Reader Comments (Page 1 of 7)
Tony C. said 6:39PM on 2-28-2008
I have an online dating horror story..I met this woman on Yahoo about 2 years ago, and at first it was all about cyber, flirting, etc. Then we realized that our online and phone conversations were getting more in depth, talking about everything. So, we exchanged pics, and I was blown away, she was HOT. A month later, she calls me crying, "I'm sorry I lied.I don't look like that don't hate me." I didn't, I was disappointed and hurt but got over it. I liked her for her by this point. Her real pic OMG..not a Cosmo model by any means, but I cared about her a lot. Long story short, we dated about a year, then got engaged. I had a huge spinal surgery and the minute she heard I couldn't be intimate, she was making excuses to stay late at work, lying about where she was..she came up with this bogus story that I was the bad guy and called off the engagement, and moved out. Less then a week after doing that, I found out she was living with a guy doing menial labor that speaks broken English. Nice guys do finish last. I think I'll be celibate from now on. Many us guys should make a website, "Women to Avoid.com".
Reply
wweaver107 said 6:57PM on 3-03-2008
I recommend that women NEVER list their actual hometown. Pick a town reasonably close. Normal lookers will still get a general idea where you live. Bad lookers won't be able to track you down...
Reply
yammada said 10:16PM on 3-03-2008
I am currently on POF (for the last 6 months) and had thought about match.com, but didn't want to give my creit card # over the internet for reasons of automatic renewal. But I am thinking about buying a prepaid credit card for $100 or so and then using up the balance so there won't be any money left on the card if I decide to cancel.
Reply
Joyce said 4:09AM on 3-04-2008
This comment is for Mr. Hubbages: How can you compare as you call her a "fat woman" to a lying, broke down, fat belly, deceiving maniac? I don't get it. True, women should be honest about their appearance and size, but if you empty headed men are only interested in a woman's size, then just go to a mental institution and pick up a skinny, thin patient. No, I'm not fat, but could pick up weight day due to illness, should I be concerned that I married an airhead who can only see and think as far as his eyes and see?
Reply
pat cook said 9:20AM on 8-07-2008
I met a man who was very warm & endearing during a month of calls and emails. He told me he was 5'8", had a receding hair line but was physically fit with an athletic build. Now, I am not one hung up on appearances. But when we finally met, well, if he had an athletic build, a scarecrow could play the Hulk. His height was not a hair over 5'3", and speaking of hair, he neglected to tell me that his receding hairline receded all the way to the nape of his neck!
Reply
user96175 said 8:33AM on 8-07-2008
I'm a guy who gave up on internet dating. One woman I corresponded and spoke with was matronly in appearance, as I discovered, and posted online pictures that weren't hers, using the explanation that men didn't like her real-life packaging. The telltale warning sign was that she wouldn't send me any photos by mail. Another lady I saw had some good things going for her and was a nice person. But she seemed caught up in how many men she had dated had proposed marriage to her. She was overtly disappointed in the car that I drove and I got the sense that she was looking for a guy making upwards of $200K per year. So we quit dating.

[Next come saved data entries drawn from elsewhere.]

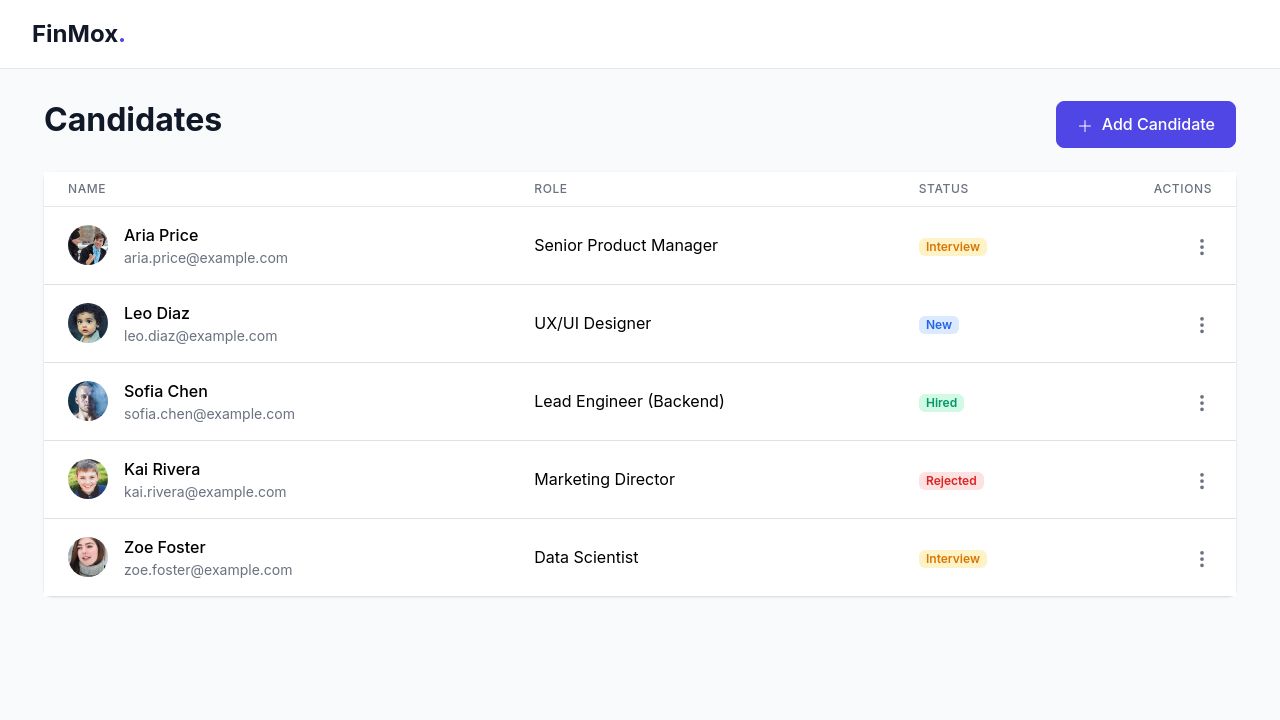The height and width of the screenshot is (720, 1280).
Task: Open the actions menu for Kai Rivera
Action: 1202,481
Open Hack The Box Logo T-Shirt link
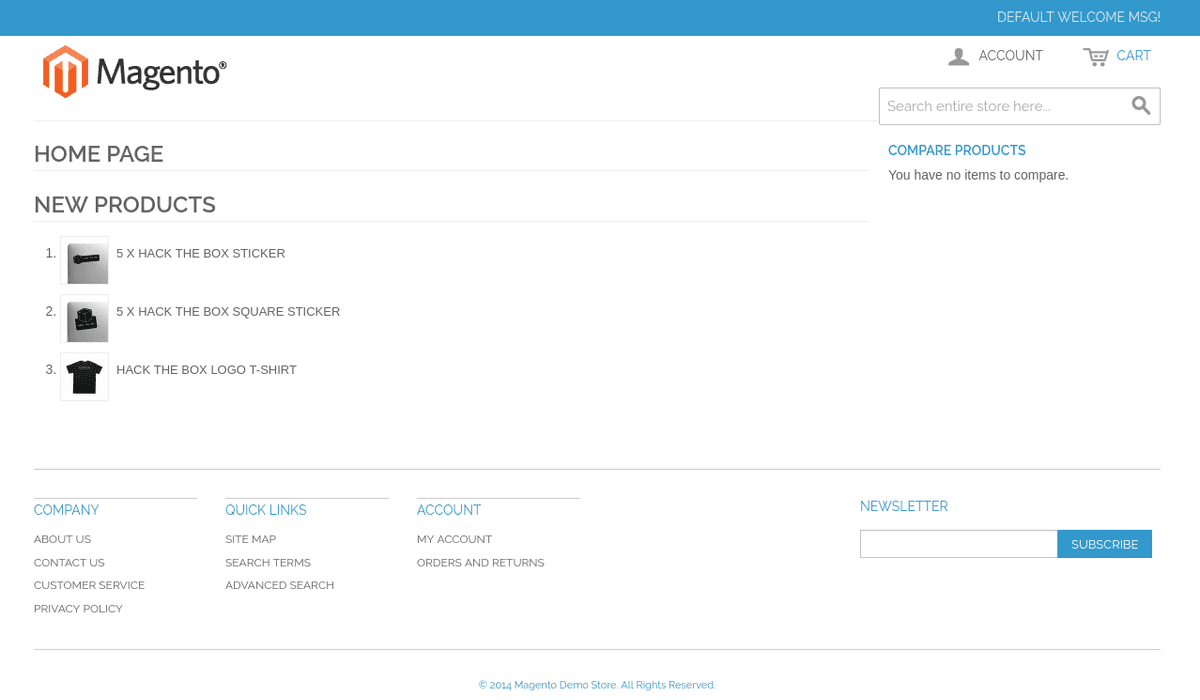Viewport: 1200px width, 700px height. pyautogui.click(x=206, y=370)
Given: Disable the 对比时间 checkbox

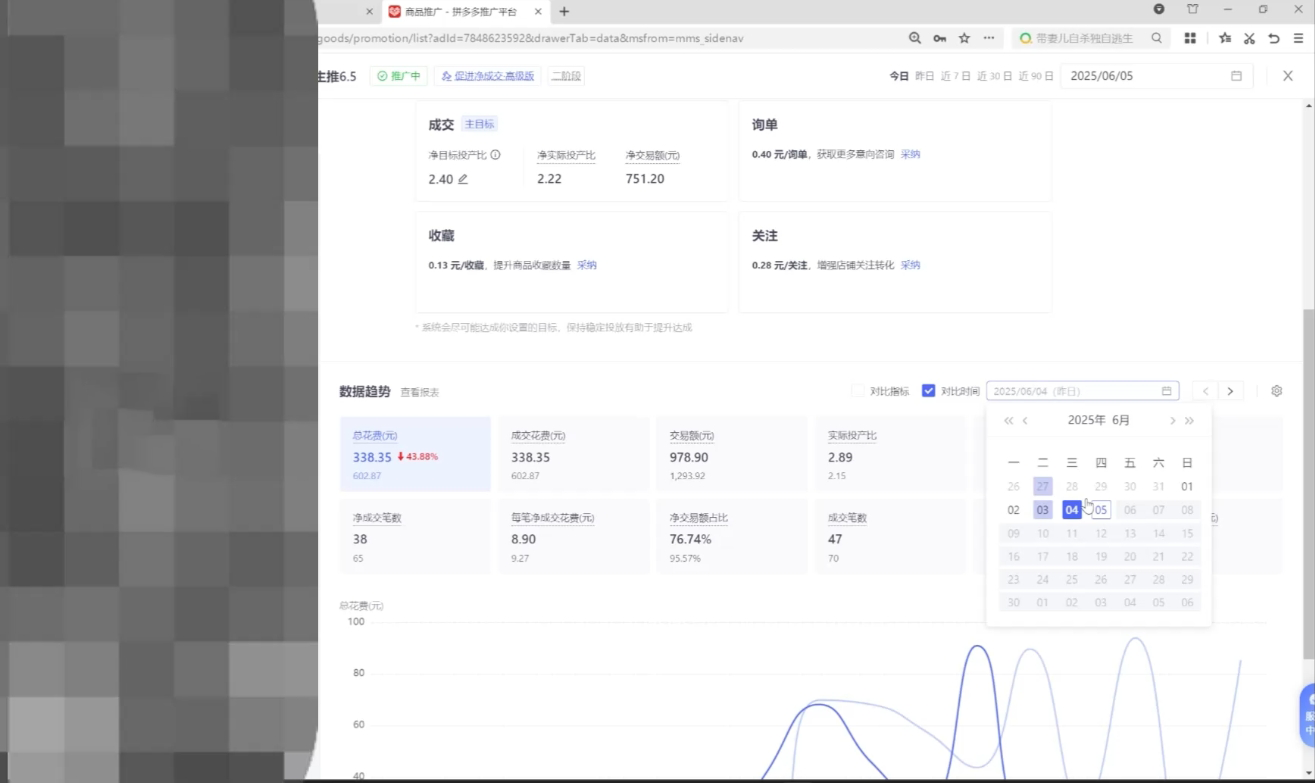Looking at the screenshot, I should [929, 390].
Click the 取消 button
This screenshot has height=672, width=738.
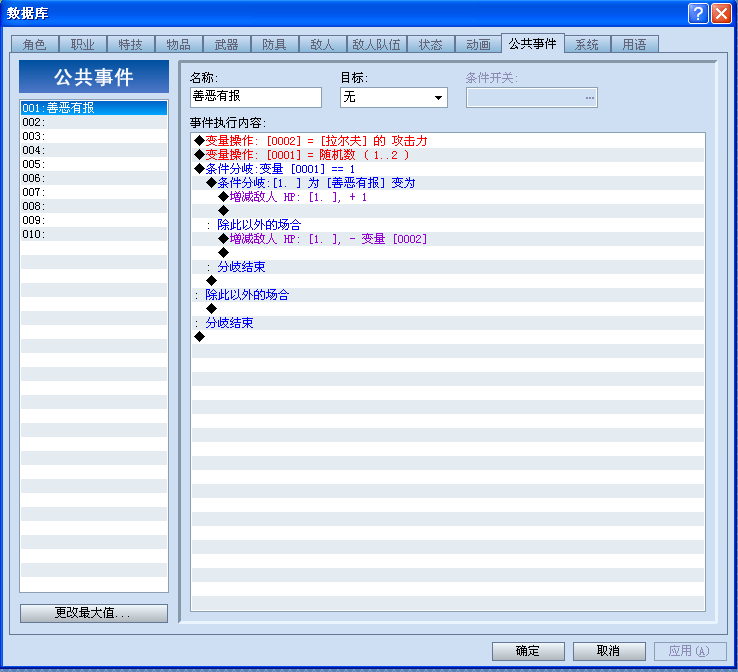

I'd rather meet women the old-fashioned way and get referrals from friends who know each of us well. My lament is that too many people want to rush into love and marriage. I have a relative who met her future husband via online dating. The first guy she dated was a nice guy from out of state. They parted on good terms. The second guy was clear across the continent and he demonstrated a lot of commitment and caring for her by travelling back east to see her and also introducing her to his family and friends back west. Three years later they married. So it can work out. The saying "Know Thyself" comes to mind. Having been married before, I am in no rush to remarry and lead a full, active life. Being a single dad has its challenges and I've been a very devoted father to my young son who lives hundreds of miles away, perhaps at the expense of my dating and social life. Putting my son first has enabled him to flourish in an occasionally tumultous situation regarding his home life.
Reply
DAC said 4:07PM on 8-08-2008
You do have to sift through alot of the players or the divorced people with baggage/anger/resentment..There aren't alot of perfect people out there..I've been in several longer relationships that I just felt I got "someone elses problem" on my hands and am kind of jaded about the whole internet dating thing. I don't know of any other way to meet people though, not being a bar person.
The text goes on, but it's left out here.